BEGIN Materials provided
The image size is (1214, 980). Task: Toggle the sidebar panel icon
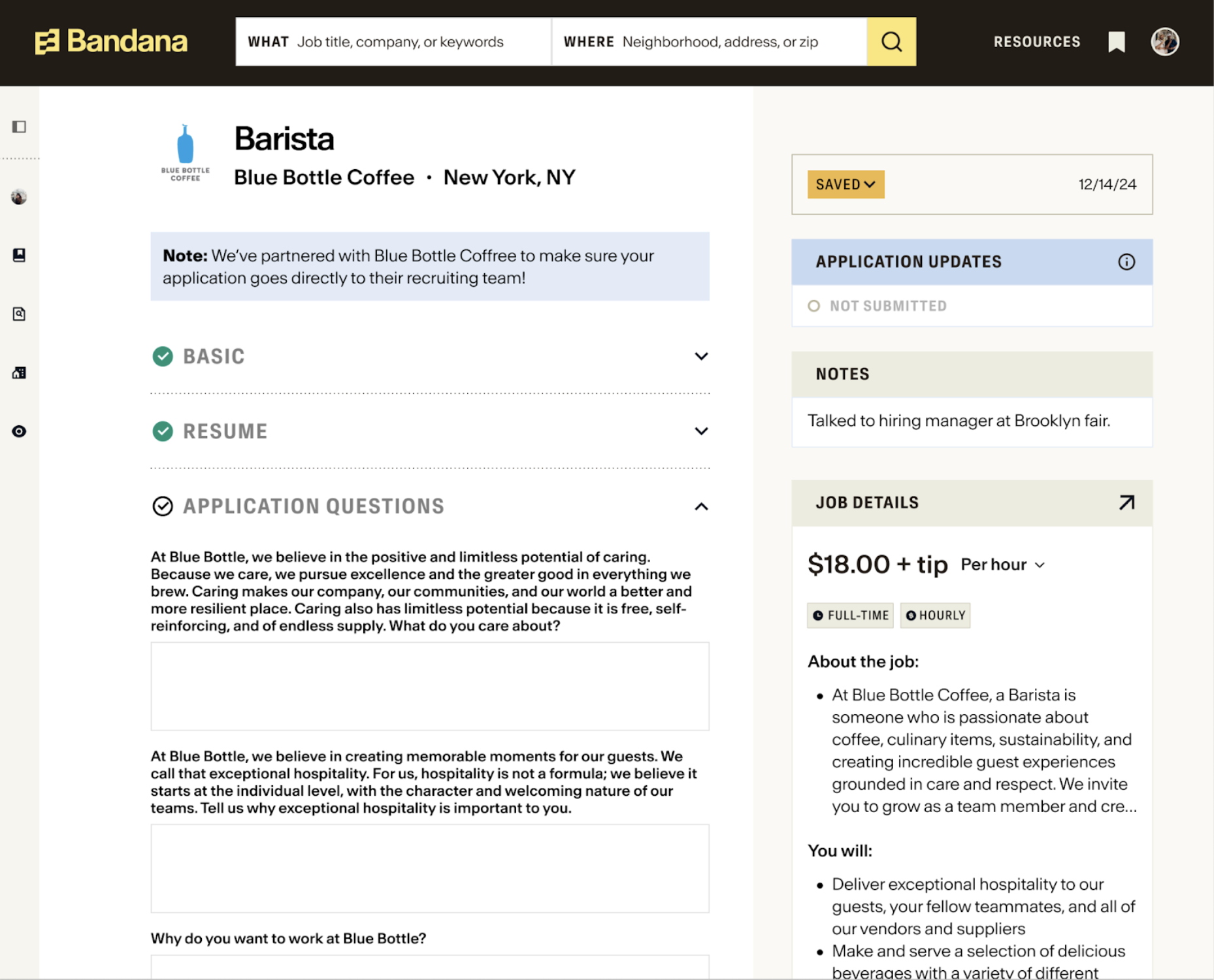point(19,127)
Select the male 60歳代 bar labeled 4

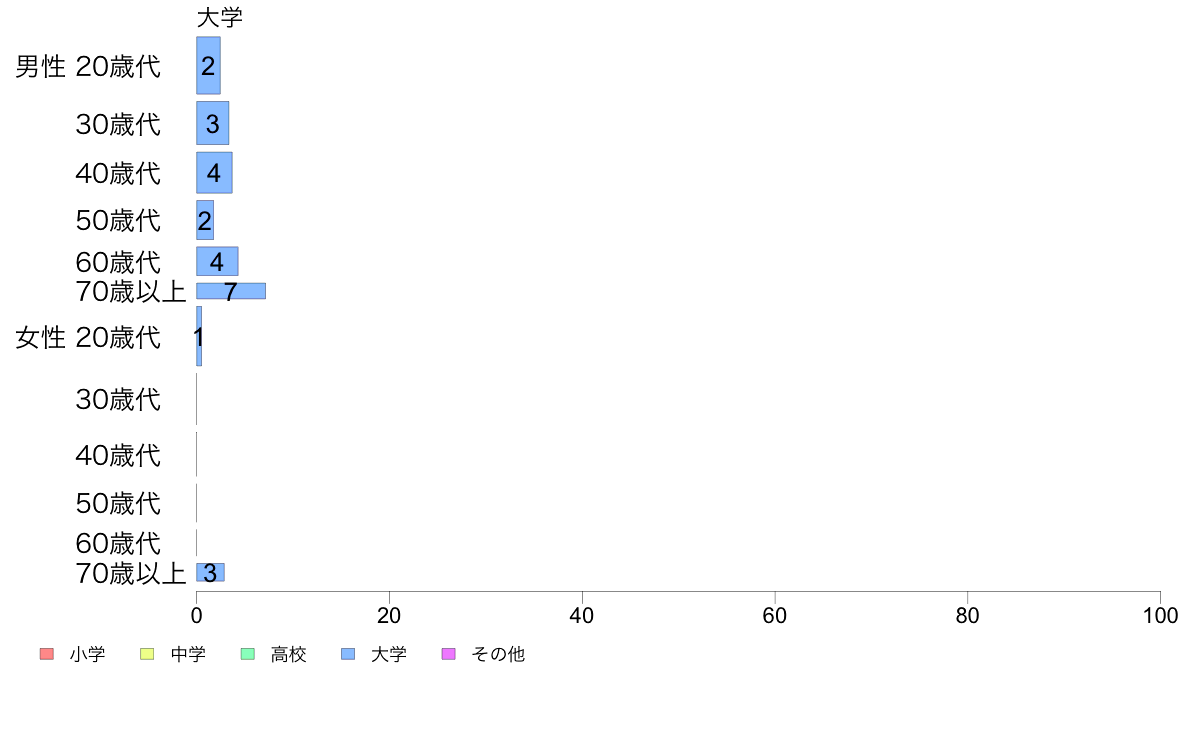217,261
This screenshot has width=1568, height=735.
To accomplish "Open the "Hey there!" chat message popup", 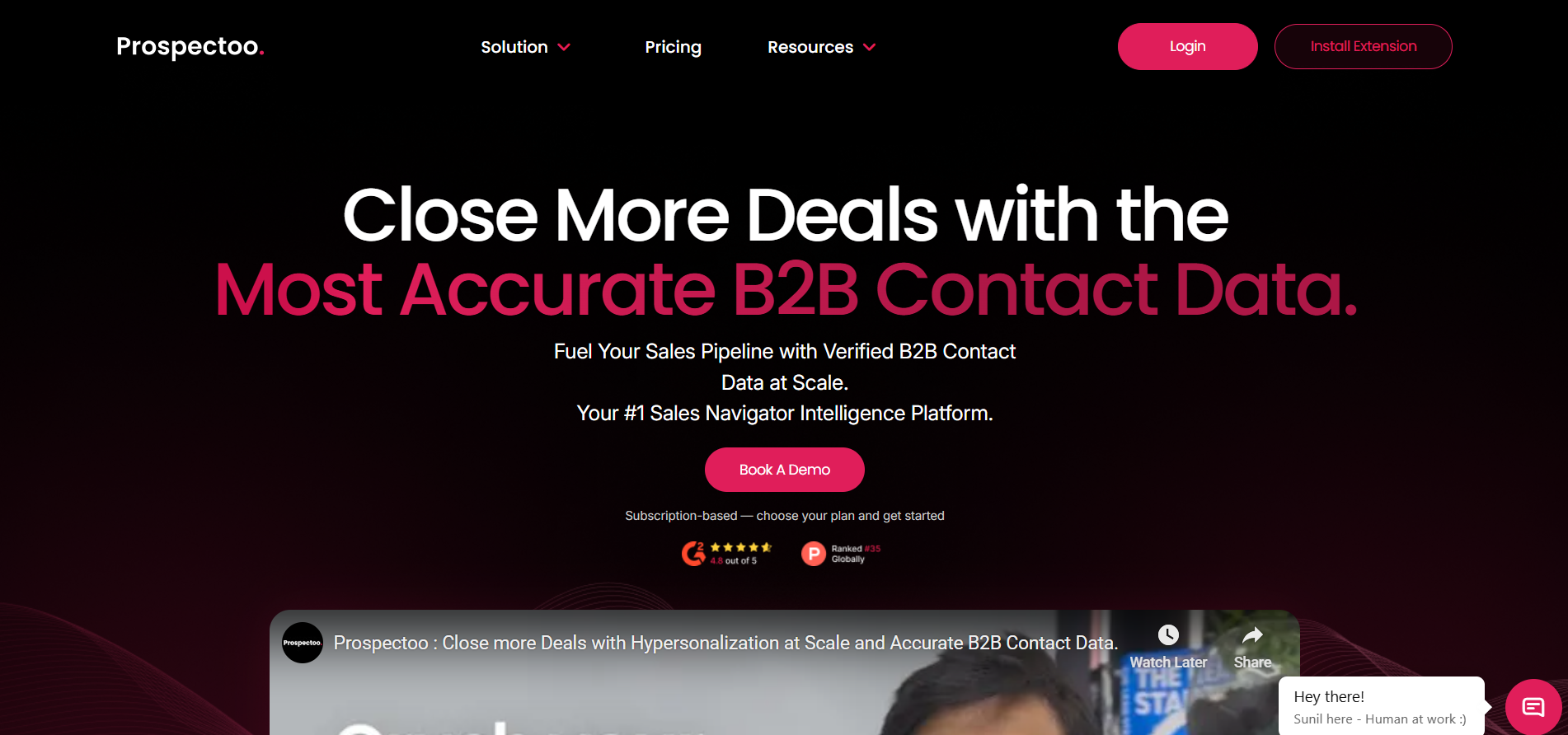I will click(x=1381, y=706).
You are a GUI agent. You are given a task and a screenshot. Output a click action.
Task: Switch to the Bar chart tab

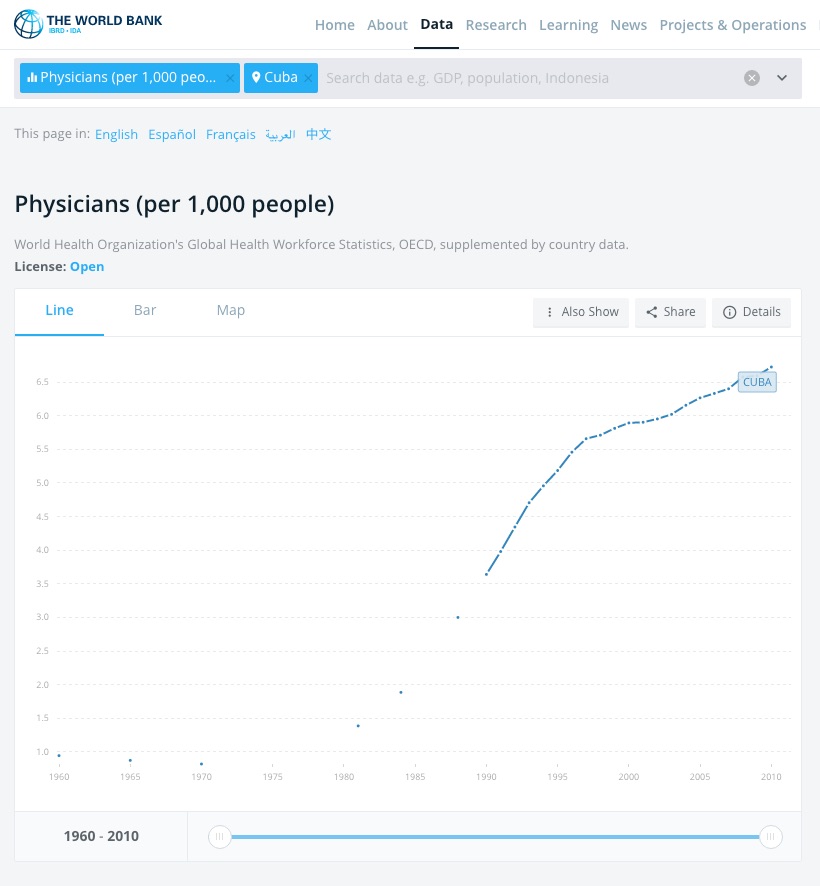(145, 311)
END Materials provided
Task requirements:
The expected result is every line above containing the string "screenshot".

Exercise response:
This screenshot has width=1568, height=735.
You are a GUI agent. You are given a task and a screenshot. Output a click action.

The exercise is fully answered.